## Zitierter Text

^^^^^^^^

Damit ist die gesamte digitale Audiotechnik des HR in all seinen Standorten synchronisiert und kann auf Abtastraten-Synchronizer in den Ein- und Ausgängen verzichten.
Metering für alle
Bei sechs Standorten mit jeweils vier AES/EBU-Anbindungen gilt es, viele ankommende und abgehende Verbindungen zu überwachen.
NEXUS unterstützt ein solches Monitoring schon seit langem mit der Multimetering-Anzeige, die ihren praktischen Nutzen auch im Regionet unter Beweis stellen könnte. Allerdings mit einer Einschränkung für den HR: Zwar sollen mehrere Nutzer die Multimetering-Anzeige sehen, aber lange nicht jeder Nutzer des Regionet darf auch mit dem NEXUS-Matrix-Programm Zugriff auf die Einstellungen und Schaltpunkte haben.
Abhilfe aus diesem Dilemma der Zugriffsrechte schafft eine neue Multimetering-Applikation, die völlig unabhängig vom Matrix-Programm läuft. Bis zu 48 Kanäle können mit der MultiMet.exe gleichzeitig überwacht werden, wobei die angezeigten Quellen und Senken frei wählbar sind. Die Farbgebung der Anzeige ist einstellbar und die Fenstergröße skalierbar. So lässt sich auch eine bildschirmfüllende Metering-Anzeige realisieren. Signalparameter wie zum Beispiel die Eingangsverstärkung können im Gegensatz zum klassischen Matrix-5-Metering selbstverständlich nicht verändert werden.

^^^^^^^^

## Datensatzauszüge
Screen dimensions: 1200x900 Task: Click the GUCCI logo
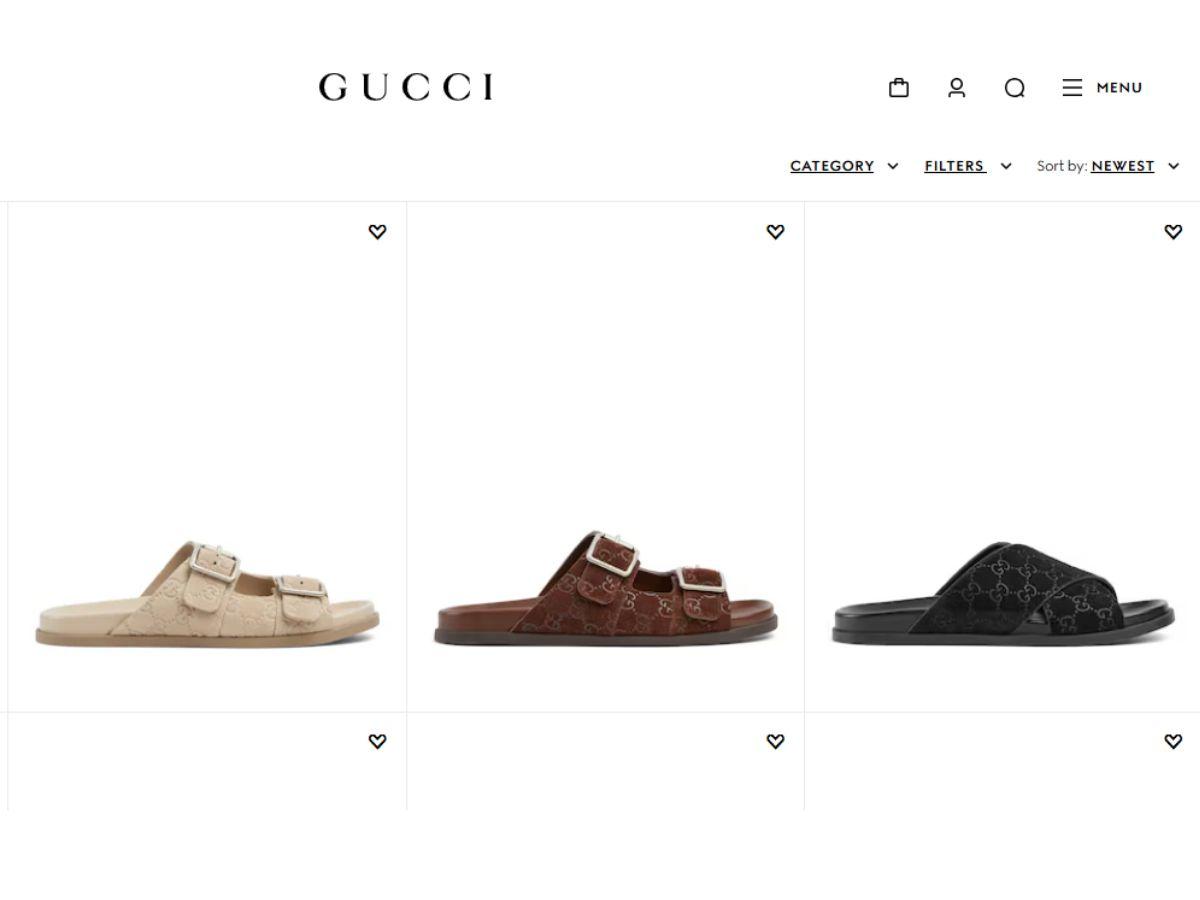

^^^^^^^^

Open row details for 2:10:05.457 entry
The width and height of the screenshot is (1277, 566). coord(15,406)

^^^^^^^^

## Aufgabe A
Wie viele Kanäle lassen sich laut zitiertem Text mit der MultiMet.exe gleichzeitig überwachen?
## Aufgabe B
Prüfen Sie, ob die folgenden Aussagen mit dem zitierten Text übereinstimmen, und belegen Sie jede Entscheidung mit dem maßgeblichen Wortlaut: (i) Die neue Multimetering-Applikation arbeitet unabhängig vom Matrix-Programm. (ii) Mit der MultiMet.exe kann die Eingangsverstärkung verändert werden. (iii) Jeder der sechs Standorte verfügt über vier AES/EBU-Anbindungen.
Die Datensätze werden für die Bearbeitung nicht gebraucht.

## Musterlösung A
Bis zu 48 Kanäle.

## Musterlösung B
(i) Ja: „eine neue Multimetering-Applikation, die völlig unabhängig vom Matrix-Programm läuft“
(ii) Nein: „Signalparameter wie zum Beispiel die Eingangsverstärkung können im Gegensatz zum klassischen Matrix-5-Metering selbstverständlich nicht verändert werden.“
(iii) Ja: „Bei sechs Standorten mit jeweils vier AES/EBU-Anbindungen“